What are Zernike Polynomials?

Zernike polynomials are a set of orthogonal functions defined on the unit disk. They are the standard basis for describing optical aberrations because:

1. Orthogonality: Each mode is independent (no cross-talk)
2. Physical meaning: Each mode corresponds to a recognizable aberration
3. RMS property: Total RMS² = sum of individual coefficient²

Noll Indexing Convention

We use the Noll indexing scheme (standard in optics):

Noll j	n	m	Name	Physical Meaning
1	0	0	Piston	Constant offset (ignored)
2	1	1	Tilt Y	Pointing error - correctable
3	1	-1	Tilt X	Pointing error - correctable
4	2	0	Defocus	Focus error - correctable
5	2	-2	Astigmatism 45°	3rd order aberration
6	2	2	Astigmatism 0°	3rd order aberration
7	3	-1	Coma X	3rd order aberration
8	3	1	Coma Y	3rd order aberration
9	3	-3	Trefoil X	Triangular aberration
10	3	3	Trefoil Y	Triangular aberration
11	4	0	Primary Spherical	4th order spherical
12-50	...	...	Higher orders	Higher-order aberrations

Zernike Polynomial Formula

Each Zernike polynomial Z_j(r, θ) is computed as:

Z_j(r, θ) = R_n^m(r) × { cos(m·θ)  if m ≥ 0
                       { sin(|m|·θ) if m < 0

where R_n^m(r) = Σ(s=0 to (n-|m|)/2) [(-1)^s × (n-s)! / (s! × ((n+|m|)/2-s)! × ((n-|m|)/2-s)!)] × r^(n-2s)

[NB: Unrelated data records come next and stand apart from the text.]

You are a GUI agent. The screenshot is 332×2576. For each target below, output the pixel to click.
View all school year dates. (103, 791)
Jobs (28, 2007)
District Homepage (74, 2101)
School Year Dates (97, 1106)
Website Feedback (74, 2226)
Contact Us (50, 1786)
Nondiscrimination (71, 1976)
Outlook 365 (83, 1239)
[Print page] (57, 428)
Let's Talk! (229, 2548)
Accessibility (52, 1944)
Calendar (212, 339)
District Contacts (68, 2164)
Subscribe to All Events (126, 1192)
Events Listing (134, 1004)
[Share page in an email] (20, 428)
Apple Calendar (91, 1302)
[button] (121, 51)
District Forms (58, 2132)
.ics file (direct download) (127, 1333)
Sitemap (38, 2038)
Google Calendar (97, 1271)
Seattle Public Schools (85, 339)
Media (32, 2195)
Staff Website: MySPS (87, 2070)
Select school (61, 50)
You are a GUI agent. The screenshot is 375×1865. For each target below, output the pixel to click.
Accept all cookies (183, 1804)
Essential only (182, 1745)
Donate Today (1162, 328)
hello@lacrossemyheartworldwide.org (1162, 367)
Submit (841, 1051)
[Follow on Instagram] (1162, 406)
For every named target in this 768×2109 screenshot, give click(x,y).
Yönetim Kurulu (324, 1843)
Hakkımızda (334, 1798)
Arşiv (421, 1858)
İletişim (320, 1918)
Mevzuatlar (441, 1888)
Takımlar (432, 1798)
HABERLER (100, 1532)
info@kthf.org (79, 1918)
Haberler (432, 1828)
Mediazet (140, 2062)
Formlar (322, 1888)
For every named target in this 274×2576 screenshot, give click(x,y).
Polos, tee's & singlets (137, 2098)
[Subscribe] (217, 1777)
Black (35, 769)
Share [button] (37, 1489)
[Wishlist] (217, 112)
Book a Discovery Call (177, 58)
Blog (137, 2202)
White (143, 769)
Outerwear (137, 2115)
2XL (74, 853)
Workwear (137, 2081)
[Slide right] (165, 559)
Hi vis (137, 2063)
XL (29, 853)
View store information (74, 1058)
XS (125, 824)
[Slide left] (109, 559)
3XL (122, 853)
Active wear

Wavefront Error Conversion

FEA gives surface displacement in mm. We convert to wavefront error in nm:

WFE = 2 × displacement × 10⁶  [nm]
      ↑                    ↑
      optical reflection   mm → nm

The factor of 2 accounts for the optical path difference when light reflects off a surface.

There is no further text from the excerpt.